Politik und Gesellschaft 1918:
Die österreichisch-ungarische Donaumonarchie unter Kaiser Karl I. gerät 1918 in akute Gefahr, als Staatswesen auseinanderzubrechen und damit die Großmachtstellung, die sie während mehr als zwei Jahrhunderten Habsburgerherrschaft innehatte, einzubüßen. Der Vielvölkerstaat – Deutschösterreicher, Ungarn, Böhmen, Slowenen, Tschechen, Serben, Kroaten u. a. sind im Riesenreich der Habsburgerdynastie vereinigt – bildet einen fruchtbaren Boden für Autonomiebestrebungen. Am Ende des Jahres gibt es keine k.u.k. Monarchie mehr, dafür vier neue Staaten: Deutschösterreich, die Tschechoslowakei, Ungarn und das Königreich der Serben, Kroaten und Slowenen.
Im November 1918 – ein Jahr nach der Beseitigung der russischen Zarenherrschaft durch die Bolschewiki – ist die Welt geprägt vom Umbruch der politischen Systeme. Die Völker der vom Krieg gebeutelten Industriestaaten blicken gespannt nach Russland. Die kargen Informationen, die von dort nach Westeuropa dringen, animieren bislang macht- und einflusslose Bevölkerungsschichten, an einen Umsturz im eigenen Land zu denken. Im Deutschen Reich zeigt sich das am Erstarken des Spartakusbundes, den Rosa Luxemburg und Karl Liebknecht 1916 als »Gruppe Internationale« ins Leben riefen. Am Ende des Jahres 1918, wesentlich beeinflusst durch die revolutionäre Stimmung, die besonders die Großstädte des Reichs mit Beginn des Novemberaufstands erfasst hat, ist die Basis für die Gründung einer kommunistischen Partei im Deutschen Reich geschaffen.

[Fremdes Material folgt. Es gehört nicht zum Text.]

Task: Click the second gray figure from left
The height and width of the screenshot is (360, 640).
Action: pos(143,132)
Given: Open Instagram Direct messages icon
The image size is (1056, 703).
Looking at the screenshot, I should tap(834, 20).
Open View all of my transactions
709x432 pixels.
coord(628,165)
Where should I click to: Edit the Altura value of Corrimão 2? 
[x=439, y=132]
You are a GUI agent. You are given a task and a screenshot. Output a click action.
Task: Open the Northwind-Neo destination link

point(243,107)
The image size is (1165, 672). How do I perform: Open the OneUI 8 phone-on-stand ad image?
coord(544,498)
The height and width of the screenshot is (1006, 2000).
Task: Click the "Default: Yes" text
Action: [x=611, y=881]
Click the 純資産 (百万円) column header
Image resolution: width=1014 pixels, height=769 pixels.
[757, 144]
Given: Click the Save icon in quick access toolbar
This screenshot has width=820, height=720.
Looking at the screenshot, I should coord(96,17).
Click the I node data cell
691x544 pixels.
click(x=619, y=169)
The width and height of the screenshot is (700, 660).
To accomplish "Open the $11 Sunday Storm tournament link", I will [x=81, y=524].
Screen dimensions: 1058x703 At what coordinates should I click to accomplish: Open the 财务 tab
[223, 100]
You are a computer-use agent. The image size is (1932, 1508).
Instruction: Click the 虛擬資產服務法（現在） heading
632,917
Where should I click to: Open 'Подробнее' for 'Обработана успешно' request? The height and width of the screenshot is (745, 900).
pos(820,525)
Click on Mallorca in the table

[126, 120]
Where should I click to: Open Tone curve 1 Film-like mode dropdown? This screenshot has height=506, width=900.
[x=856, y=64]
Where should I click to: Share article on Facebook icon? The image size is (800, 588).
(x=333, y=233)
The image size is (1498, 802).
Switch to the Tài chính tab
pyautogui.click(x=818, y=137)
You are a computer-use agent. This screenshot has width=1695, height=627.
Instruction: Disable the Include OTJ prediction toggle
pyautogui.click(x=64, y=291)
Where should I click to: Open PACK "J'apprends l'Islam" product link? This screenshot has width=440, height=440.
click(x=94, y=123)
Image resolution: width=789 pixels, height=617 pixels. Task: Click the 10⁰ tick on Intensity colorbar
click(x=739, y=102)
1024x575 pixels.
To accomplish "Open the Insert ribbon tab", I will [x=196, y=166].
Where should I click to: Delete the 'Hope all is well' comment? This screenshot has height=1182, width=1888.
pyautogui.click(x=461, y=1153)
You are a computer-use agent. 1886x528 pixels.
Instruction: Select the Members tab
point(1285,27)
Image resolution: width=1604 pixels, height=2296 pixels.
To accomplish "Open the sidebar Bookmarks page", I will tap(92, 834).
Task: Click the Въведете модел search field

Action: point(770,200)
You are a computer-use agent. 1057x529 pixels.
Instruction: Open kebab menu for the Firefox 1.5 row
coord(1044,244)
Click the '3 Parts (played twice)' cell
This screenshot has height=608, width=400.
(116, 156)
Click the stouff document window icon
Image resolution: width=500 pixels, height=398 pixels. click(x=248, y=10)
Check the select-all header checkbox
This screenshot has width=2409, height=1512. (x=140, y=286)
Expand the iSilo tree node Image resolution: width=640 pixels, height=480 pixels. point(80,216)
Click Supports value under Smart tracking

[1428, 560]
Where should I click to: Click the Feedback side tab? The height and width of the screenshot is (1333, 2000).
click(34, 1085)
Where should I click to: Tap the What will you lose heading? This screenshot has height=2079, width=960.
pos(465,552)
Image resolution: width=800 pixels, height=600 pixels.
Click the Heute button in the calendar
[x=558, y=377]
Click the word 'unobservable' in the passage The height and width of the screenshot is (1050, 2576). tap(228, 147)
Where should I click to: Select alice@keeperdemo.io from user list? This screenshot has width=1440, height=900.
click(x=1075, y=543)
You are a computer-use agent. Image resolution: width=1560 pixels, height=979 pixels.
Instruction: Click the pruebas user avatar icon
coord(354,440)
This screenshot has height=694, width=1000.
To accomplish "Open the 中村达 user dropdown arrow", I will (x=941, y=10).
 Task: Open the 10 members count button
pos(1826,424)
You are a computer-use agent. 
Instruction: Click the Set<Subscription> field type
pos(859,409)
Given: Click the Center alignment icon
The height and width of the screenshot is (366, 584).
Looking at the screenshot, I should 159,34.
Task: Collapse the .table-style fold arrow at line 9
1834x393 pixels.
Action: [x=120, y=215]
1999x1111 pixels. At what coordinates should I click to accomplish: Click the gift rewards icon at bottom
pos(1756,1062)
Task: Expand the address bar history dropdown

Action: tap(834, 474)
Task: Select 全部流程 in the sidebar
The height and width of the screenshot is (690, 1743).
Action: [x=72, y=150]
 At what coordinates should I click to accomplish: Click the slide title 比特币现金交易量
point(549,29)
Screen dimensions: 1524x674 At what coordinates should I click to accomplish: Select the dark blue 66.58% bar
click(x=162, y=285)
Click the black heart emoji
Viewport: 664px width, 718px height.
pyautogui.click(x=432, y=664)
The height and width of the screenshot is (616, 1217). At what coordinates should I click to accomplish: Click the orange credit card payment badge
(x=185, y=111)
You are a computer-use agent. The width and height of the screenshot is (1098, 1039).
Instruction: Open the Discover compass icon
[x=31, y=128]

Die provisorische Regierung der ersten deutschen Republik, der am 10. November unter Friedrich Ebert gebildete »Rat der Volksbeauftragten«, setzt sich je zur Hälfte aus Mitgliedern der gemäßigten MSPD und der radikalsozialistischen USPD zusammen. Die schweren Konflikte zwischen beiden Parteien, die später nicht unerheblich zum Untergang der Weimarer Republik beitragen sollen, deuten sich bereits jetzt an.